Water and Power: Ambivalent Object II

403 Research Studio
2017

The Los Angeles Department of Water and Power (LADWP, or simply DWP) oversees the largest municipal infrastructure in the United States. The scale of this network of streams and rivers, lakes and reservoirs, dams, aqueducts, culverts, pipes, stations, substations, and power lines is vast, spanning several western states. Physical evidence of this infrastructure is everywhere but goes unnoticed: everywhere yet nowhere at once. Usually its invisibility occurs secondarily, the inevitable side effect of ubiquity. In certain cases, however, the suppression of the system’s physical presence is purposeful, a conscious decision by its architects and engineers to hide certain objects in plain sight. This is especially true of the substations, buildings that fade into
the urban background through either textbook contextualism or, more interestingly, through
dead iconography. This studio begins with an exploration of these substations for their potential to inform a new language for form that occurs at the intersection of infrastructure and architecture.
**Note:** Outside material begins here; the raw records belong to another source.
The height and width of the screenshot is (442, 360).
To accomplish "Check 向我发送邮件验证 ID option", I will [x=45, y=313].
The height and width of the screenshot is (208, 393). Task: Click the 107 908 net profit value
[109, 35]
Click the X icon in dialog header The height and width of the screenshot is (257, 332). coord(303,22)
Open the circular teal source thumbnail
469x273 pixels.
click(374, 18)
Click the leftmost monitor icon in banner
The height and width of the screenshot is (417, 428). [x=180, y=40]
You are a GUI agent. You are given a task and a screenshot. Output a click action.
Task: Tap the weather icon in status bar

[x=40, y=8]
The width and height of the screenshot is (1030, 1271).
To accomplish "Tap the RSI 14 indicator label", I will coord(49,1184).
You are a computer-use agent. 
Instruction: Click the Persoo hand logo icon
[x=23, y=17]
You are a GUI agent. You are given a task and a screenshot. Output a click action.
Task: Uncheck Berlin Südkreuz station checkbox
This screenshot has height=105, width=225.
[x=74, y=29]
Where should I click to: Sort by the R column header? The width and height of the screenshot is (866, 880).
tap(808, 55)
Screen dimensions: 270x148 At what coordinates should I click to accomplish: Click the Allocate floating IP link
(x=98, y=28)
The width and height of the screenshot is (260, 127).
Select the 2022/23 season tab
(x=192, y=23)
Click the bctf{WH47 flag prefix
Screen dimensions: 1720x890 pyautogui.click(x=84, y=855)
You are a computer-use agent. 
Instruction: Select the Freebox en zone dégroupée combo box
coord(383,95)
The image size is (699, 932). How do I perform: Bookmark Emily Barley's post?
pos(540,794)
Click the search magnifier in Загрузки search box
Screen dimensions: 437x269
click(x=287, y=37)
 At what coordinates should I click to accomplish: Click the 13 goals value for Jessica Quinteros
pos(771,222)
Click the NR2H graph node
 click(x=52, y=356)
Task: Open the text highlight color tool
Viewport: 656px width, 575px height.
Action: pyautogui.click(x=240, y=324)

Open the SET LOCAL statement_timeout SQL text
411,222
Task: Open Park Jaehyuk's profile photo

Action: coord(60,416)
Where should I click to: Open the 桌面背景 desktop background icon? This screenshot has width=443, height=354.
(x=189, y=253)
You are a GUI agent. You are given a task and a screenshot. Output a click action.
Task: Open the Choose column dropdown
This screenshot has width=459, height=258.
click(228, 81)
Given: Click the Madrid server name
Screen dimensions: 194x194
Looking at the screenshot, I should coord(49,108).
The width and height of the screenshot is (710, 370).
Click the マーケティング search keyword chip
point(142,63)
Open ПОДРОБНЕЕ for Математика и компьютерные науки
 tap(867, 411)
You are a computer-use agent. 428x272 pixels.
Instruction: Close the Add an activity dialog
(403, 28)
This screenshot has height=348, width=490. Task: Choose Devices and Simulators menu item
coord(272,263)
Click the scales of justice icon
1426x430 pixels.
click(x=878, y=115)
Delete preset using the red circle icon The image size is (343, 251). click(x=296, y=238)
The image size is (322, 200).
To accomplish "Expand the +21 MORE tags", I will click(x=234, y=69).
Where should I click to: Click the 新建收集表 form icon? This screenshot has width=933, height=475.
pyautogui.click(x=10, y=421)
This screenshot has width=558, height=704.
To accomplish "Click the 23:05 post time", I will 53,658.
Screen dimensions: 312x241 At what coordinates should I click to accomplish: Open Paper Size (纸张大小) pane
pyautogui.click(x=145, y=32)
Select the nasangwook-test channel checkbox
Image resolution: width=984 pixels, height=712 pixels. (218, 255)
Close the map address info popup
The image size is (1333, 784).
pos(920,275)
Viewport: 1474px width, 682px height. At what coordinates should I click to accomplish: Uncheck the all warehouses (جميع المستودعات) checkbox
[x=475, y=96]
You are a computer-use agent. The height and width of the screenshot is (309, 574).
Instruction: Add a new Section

The development of this language occurs in the design of new substations and of a larger building, the LADWP Headquarters complex in downtown Los Angeles. In terms of iconography and expression the existing headquarters building runs counter to the more subtle, reclusive approach taken for so much of the rest of the system. Instead the building celebrates its authority over water, its power. Indeed the word power may be understood in two ways here: the power created and distributed by DWP, as well as the power DWP has in the larger context of Los Angeles. For as we know, LA is located in a very arid semi-desert and cannot exist without water from afar. For this reason, DWP may very well be the most powerful municipal entity in LA. While there are larger buildings than this one in the city and there are those more flamboyant, there is likely none more important than DWP Headquarters.

This said, our relationship to water in Los Angeles has changed. A dark history and parched present render DWP’s style and effects painfully naive. The curious reticence of anonymous substations seems the affect to go with now. The project proceeds through three phases, each treated as discrete design problems: exteriority, interiority, and ambivalent synthesis.